Records from a collection
────────
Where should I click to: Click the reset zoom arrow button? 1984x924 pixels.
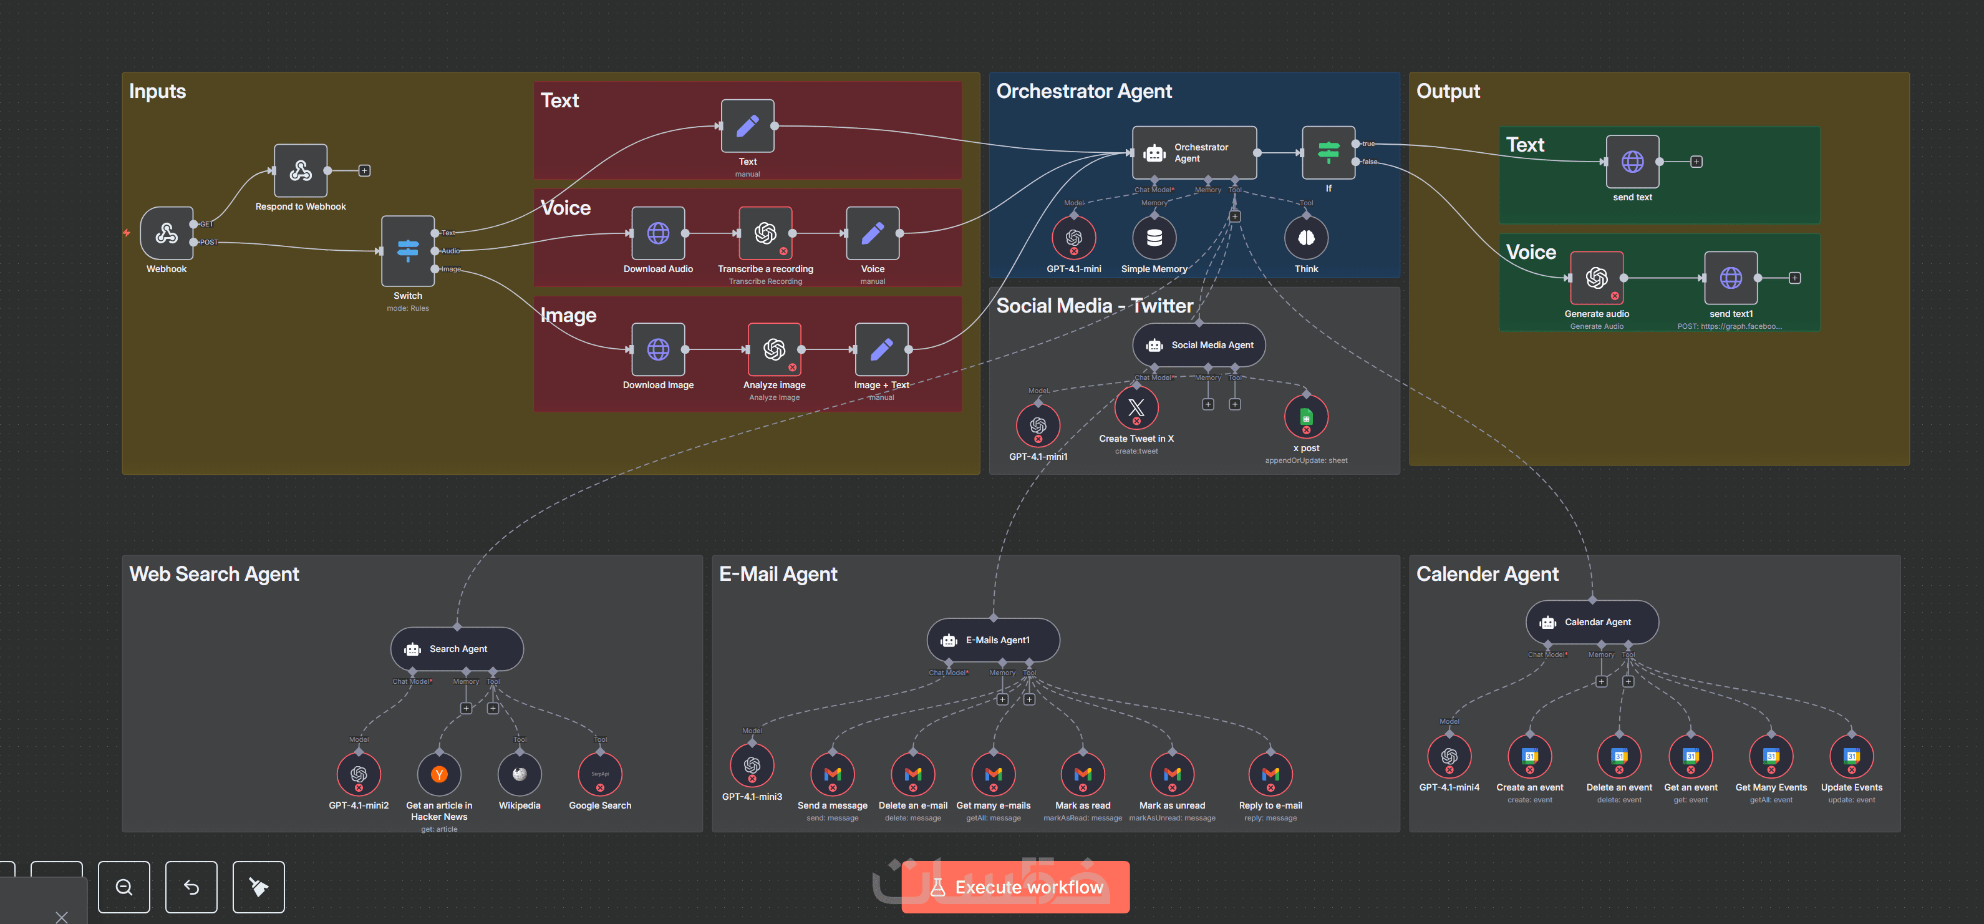click(x=191, y=887)
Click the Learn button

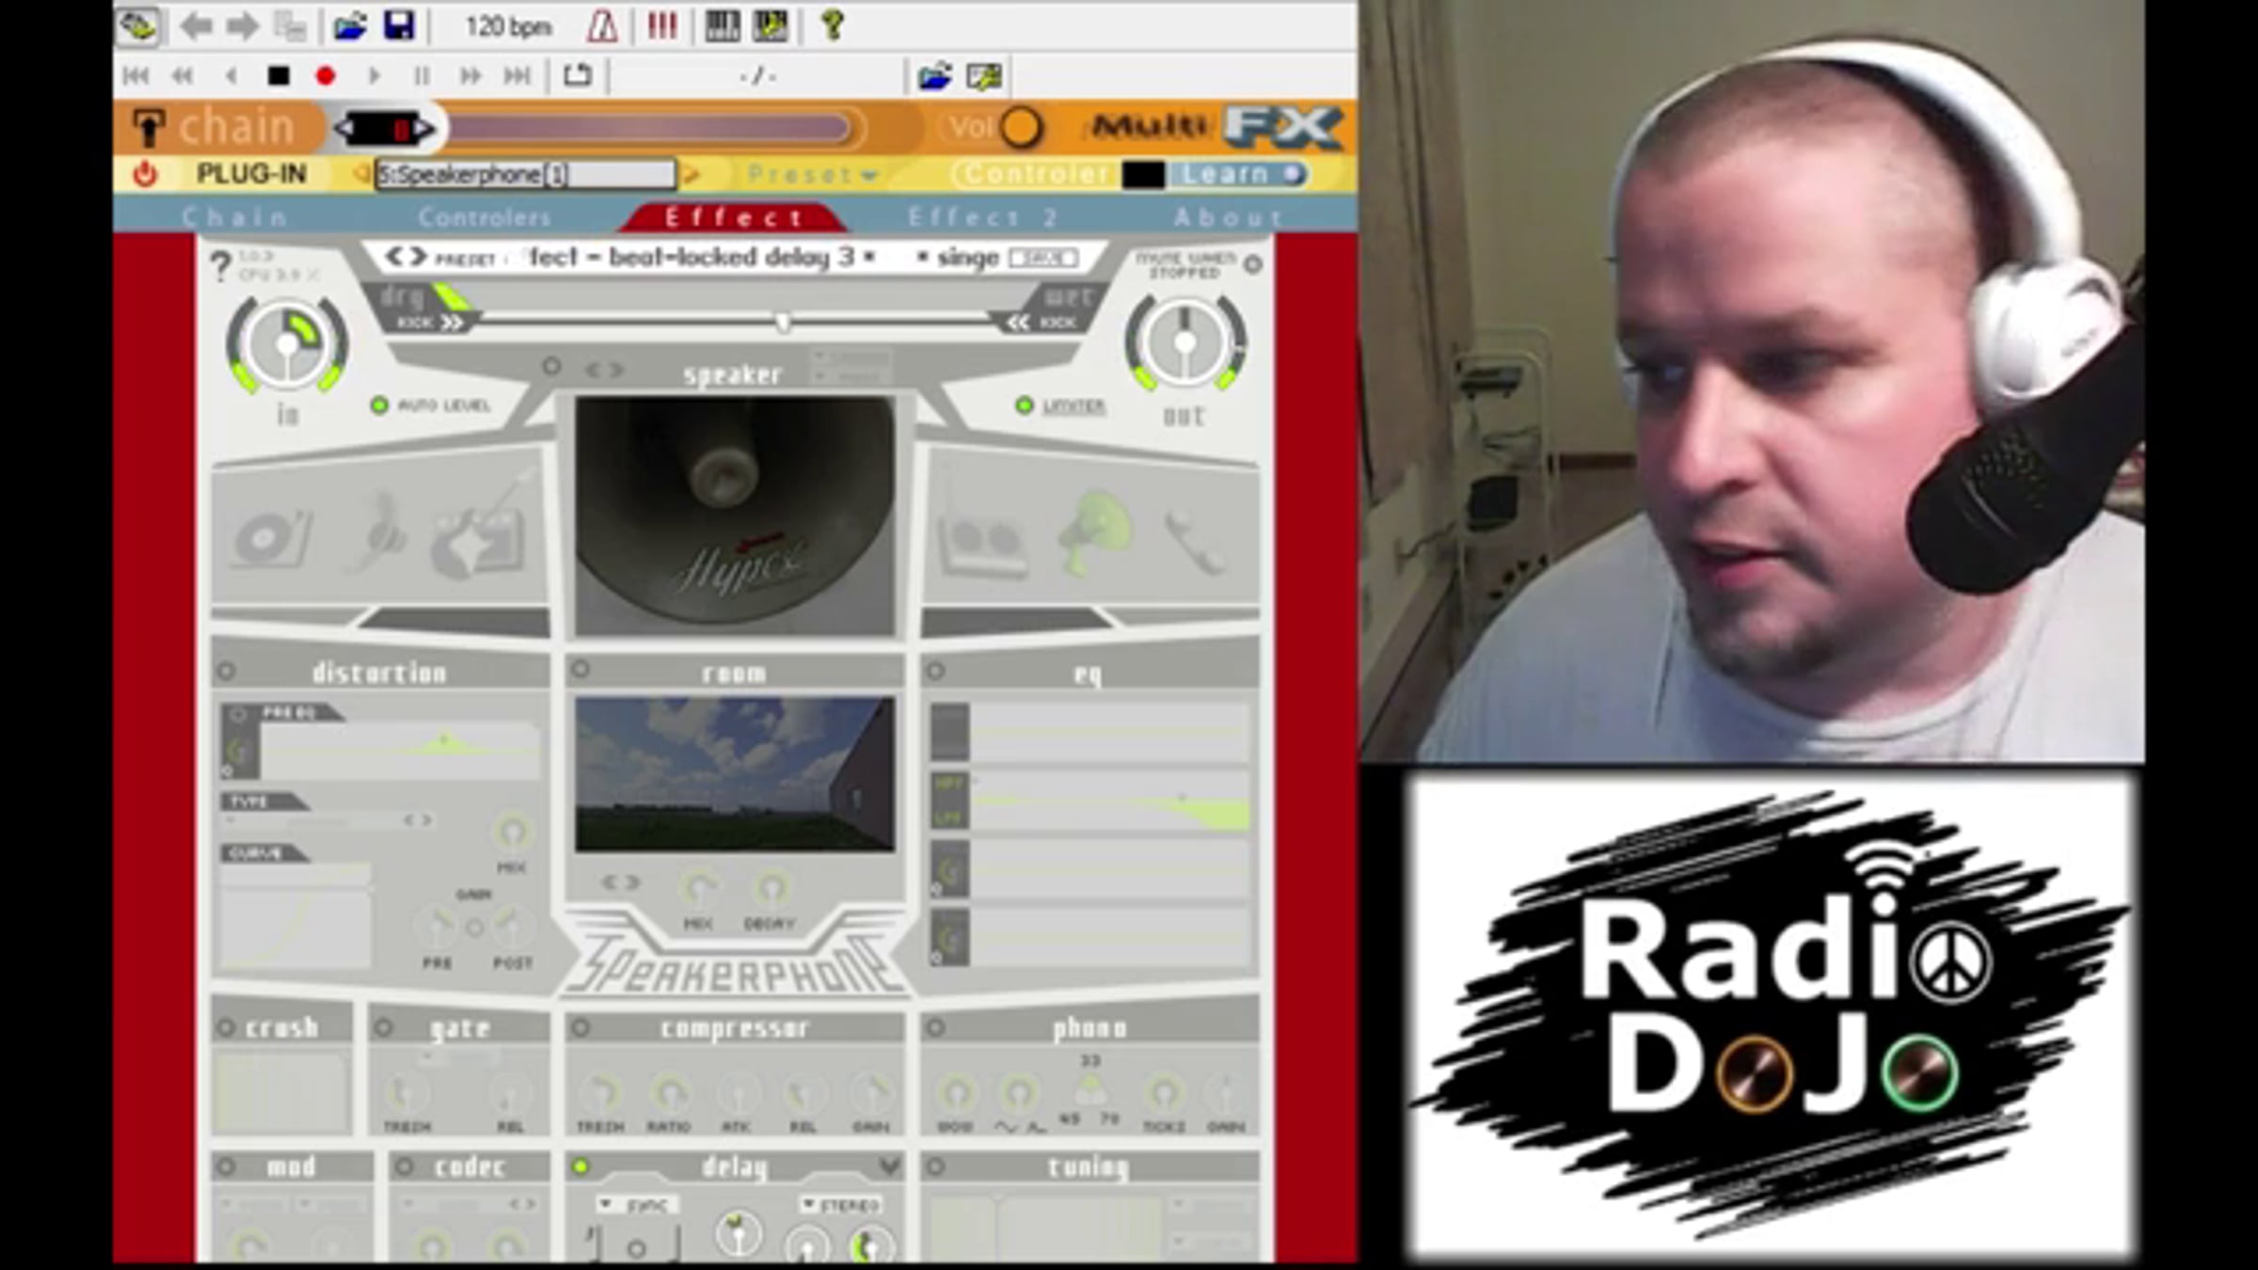point(1240,174)
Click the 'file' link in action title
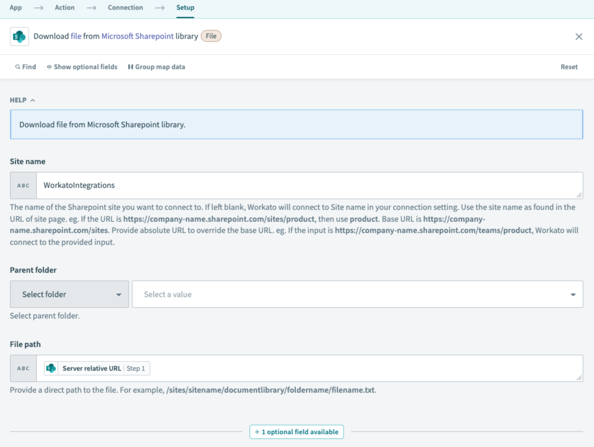 [x=76, y=36]
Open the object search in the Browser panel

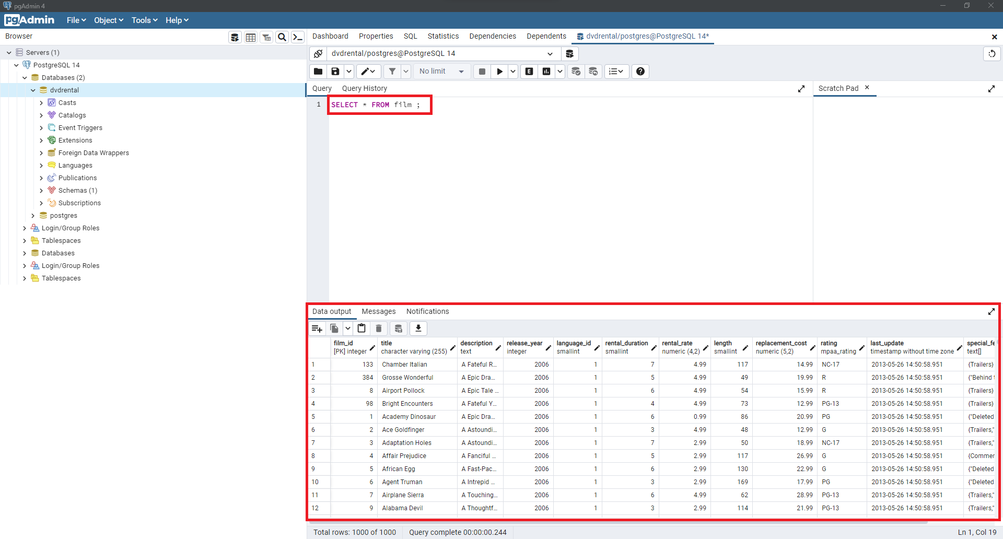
────────
Problem description: Without the pictures, return each entry exactly as given.

Solution below:
Where should I click to: Click the reset zoom arrow button? 1984x924 pixels.
click(x=191, y=887)
Click the Learn button

point(1240,174)
Click the 'file' link in action title
 [x=76, y=36]
Open the object search in the Browser panel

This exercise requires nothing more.